Men, white-collar managers and staff, and younger employees are far more likely to commit expense fraud, according to new survey of 1,200 business travelers in the U.S., the U.K., and Australia by Chrome River Technologies.
Chrome River’s survey found expense fraud was more likely to be committed by:
- Younger employees. 82.9% of expense fraud was committed by those under the age of 44.
- Manager-level and white-collar, non-managerial staff: 58.1% of those who cheated on expense reports were mid-level employees working in white collar jobs.
- Males. Men were nearly twice as likely to commit expense fraud.
Who can say why fraud was more common among these groups of business travelers? We know from working with hundreds of companies and analyzing over $1.9 trillion in annual payments that fraud, waste, and misuse occurs across the spectrum of business travelers.
For example, one executive was making well over a six-figure salary, but it still wasn’t enough. Over a few years, the executive wrote off several million dollars’ worth of fraudulent expenses, including a sight-seeing trip to the south of France with his wife.
“It’s unusual for high-ranking executives to commit fraud, but when they do, it can be spectacular,” noted Anne Becknell, a senior vice president of strategic solutions at Chrome River, who recounted the story in Forbes. “Large or small, expense reimbursement fraud really cuts into a company’s bottom line and drives up the cost of doing business.”
Other survey takeaways include:
- Men were four times more likely to pad an expense report by $1,000.
- Females were more likely to misreport smaller amounts of under $100.
- Males were 62.2% more likely to believe they wouldn’t get caught falsifying expenses.
- More than one-third of those admitting to fraud reported padding each report by $100 to $499.
- One quarter of respondents reported they had been caught cheating on expenses.
- Over 75% caught for an expense fraud said a warning was the most serious consequence they faced.
- Males received formal warnings at a 31.6% higher rate than females.
- Vice presidents and senior vice presidents had the lowest fraud rate at a combined 6.2%.
- One of every two employees in Great Britain admitted to fraud.
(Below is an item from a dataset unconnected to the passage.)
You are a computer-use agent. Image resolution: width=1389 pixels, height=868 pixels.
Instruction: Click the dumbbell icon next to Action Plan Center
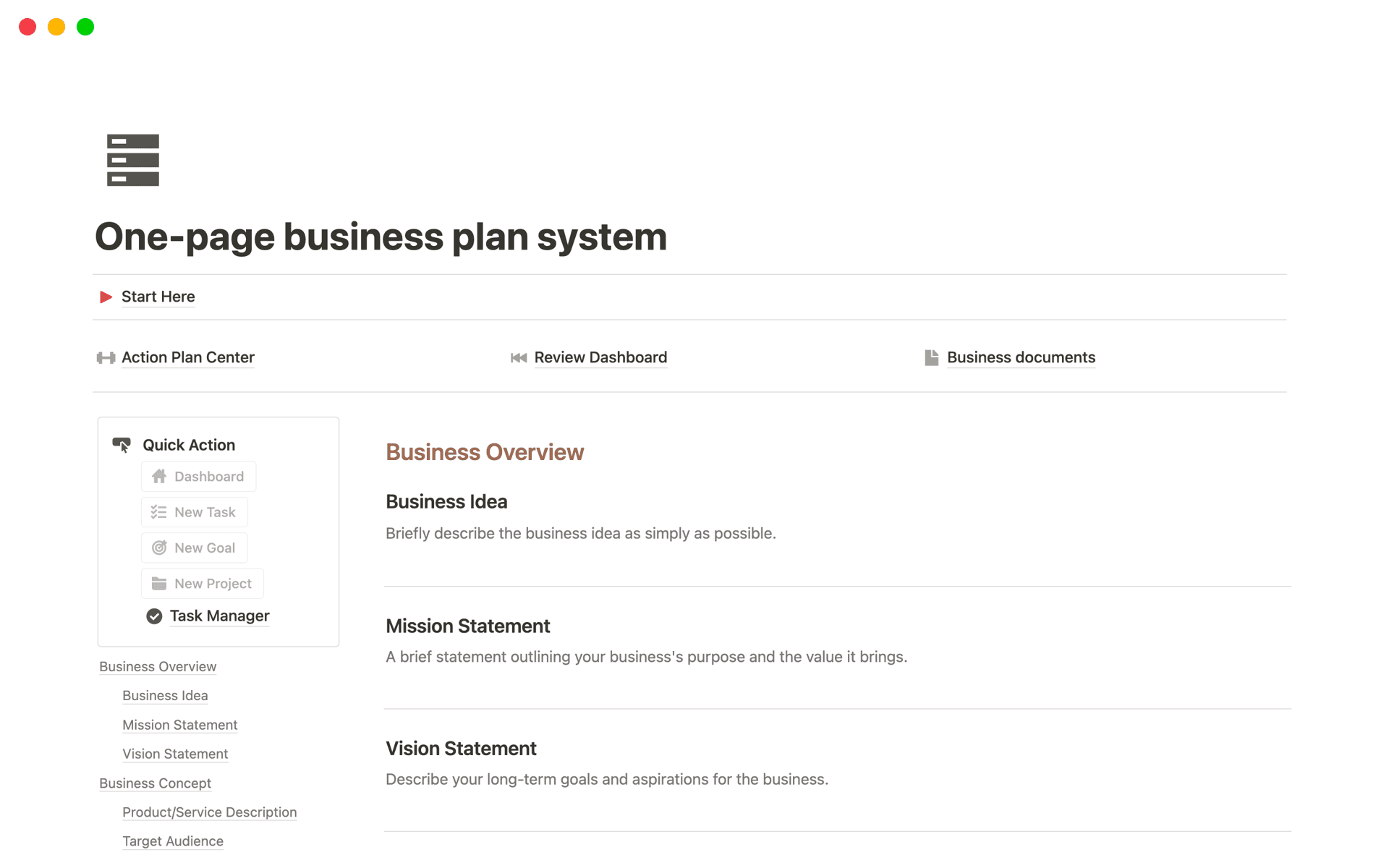(106, 357)

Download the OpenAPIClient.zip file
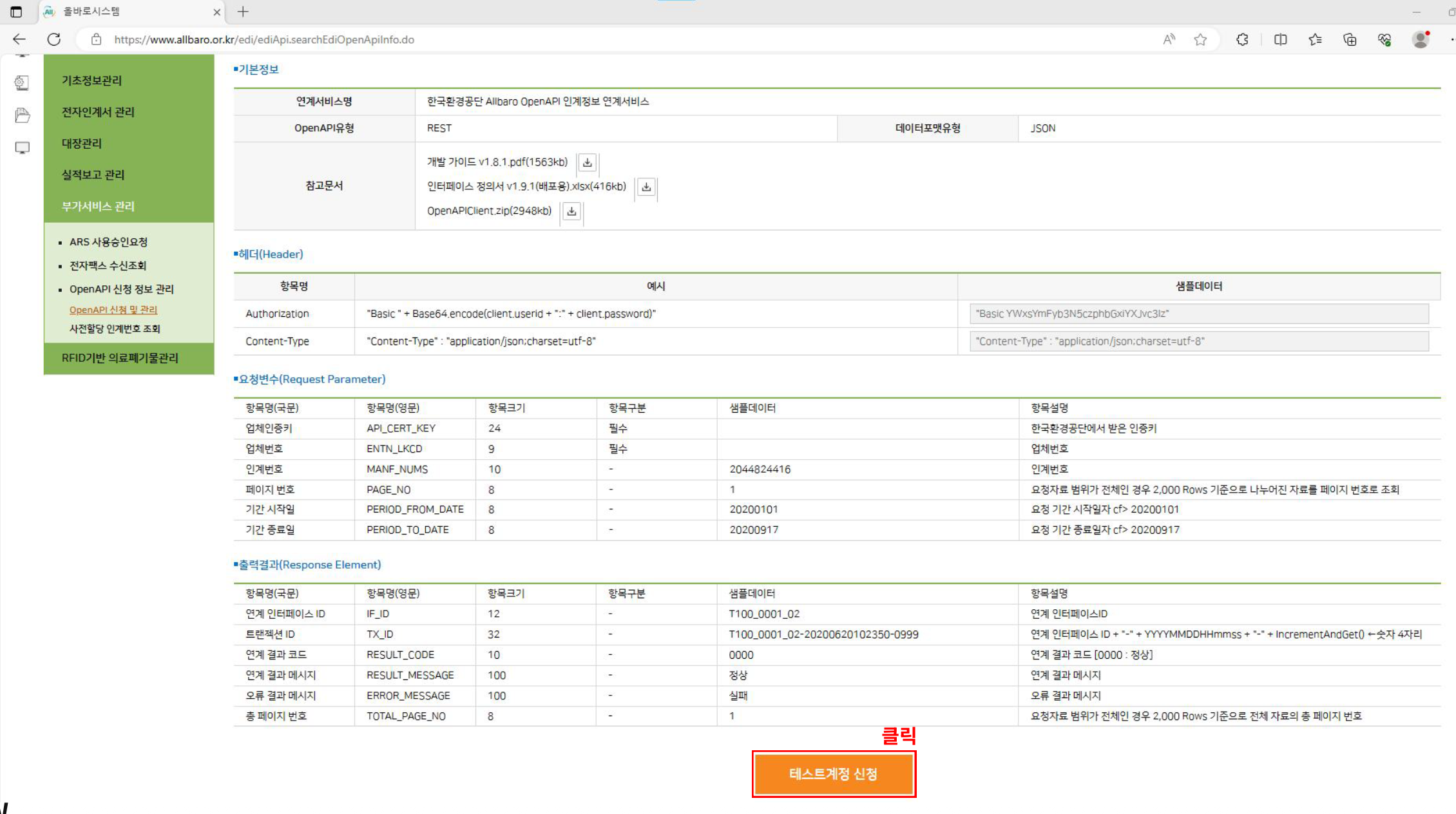pos(571,211)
One of every four in Australia admitted cheating on expenses. Only 4.62% of Americans acknowledged falsifying expenses. However, that doesn’t necessarily mean Americans are more honest than the British or Australians. Bucknell had her own explanation based on years of fraud investigations: “It appears they are outright lying,” she told Forbes.
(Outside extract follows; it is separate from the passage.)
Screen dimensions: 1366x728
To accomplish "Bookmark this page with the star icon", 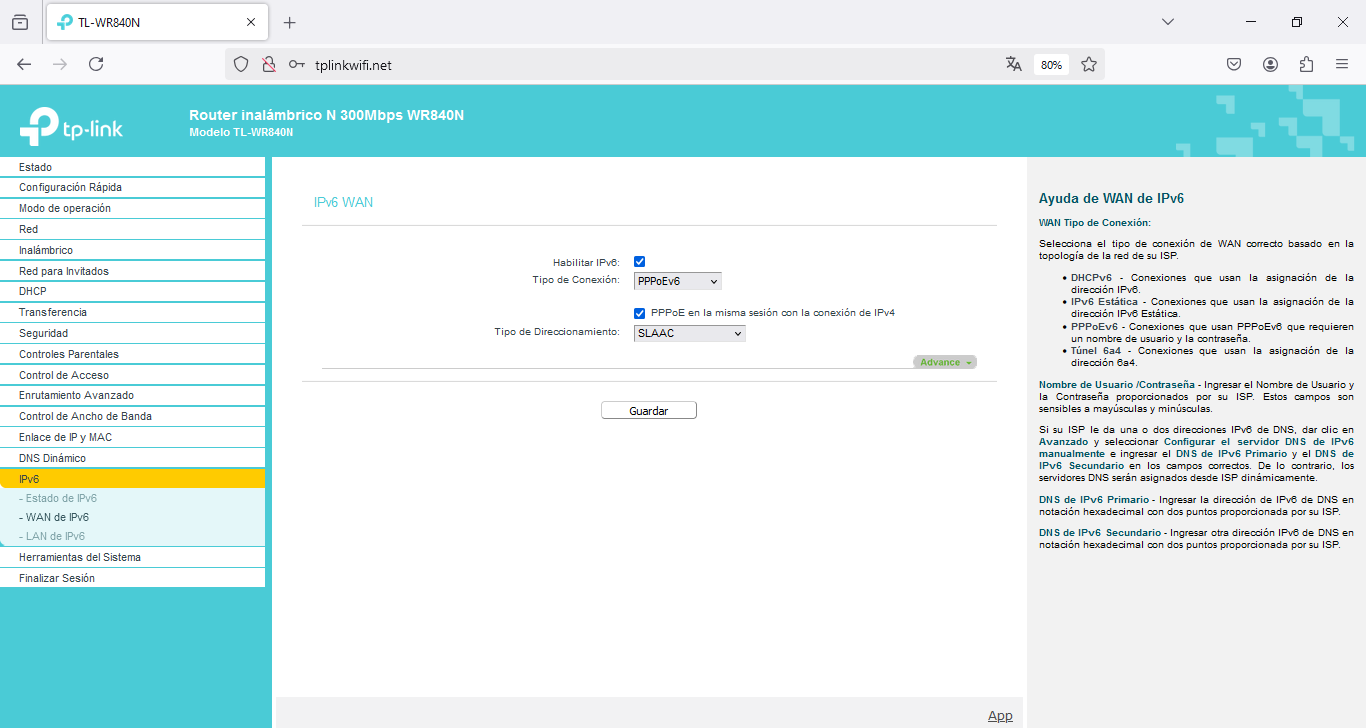I will point(1089,64).
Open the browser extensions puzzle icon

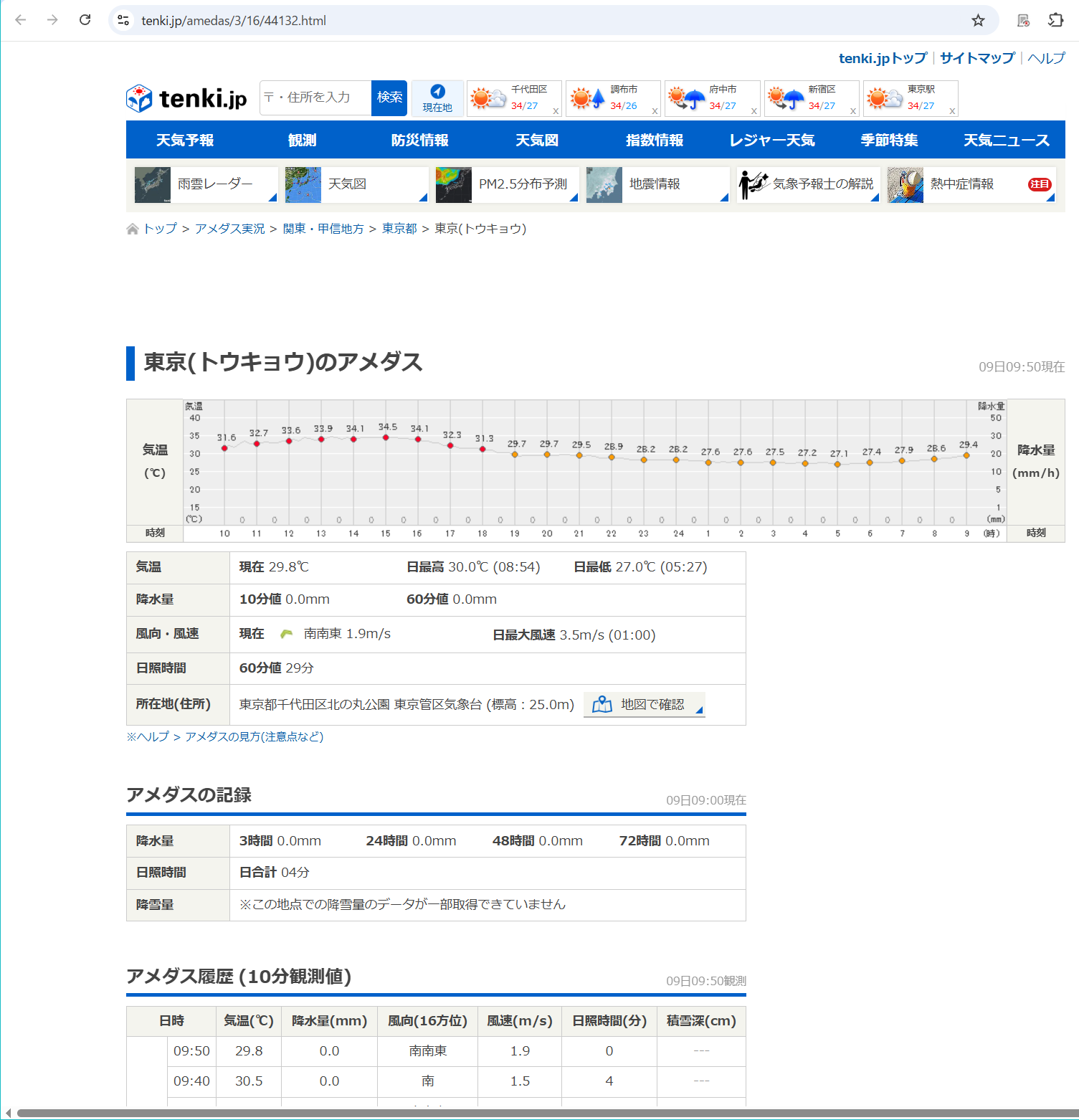point(1055,20)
Expense fraud: The $1.9 billion business problem
Overall, business travel expense fraud costs businesses an estimated $1.9 billion per year. Businesses need to understand the scope of the problem and take active measures to combat it. To that end, one survey finding caught our eye:
Companies using manual reporting procedures were more vulnerable to fraud. Employees who submitted expenses using hard-copy receipts and spreadsheets were more than twice as likely to commit fraud than employees using automated expense solutions.
Frankly, this finding didn’t surprise us. We’ve seen firsthand how the lack of strong internal controls set the stage for fraud. Likewise, expense reporting systems provide a first line of defense by catching when employees try to submit an expense a second time.
The problem is many businesses don’t take the automation far enough. Sure, they’ve automated the reporting process.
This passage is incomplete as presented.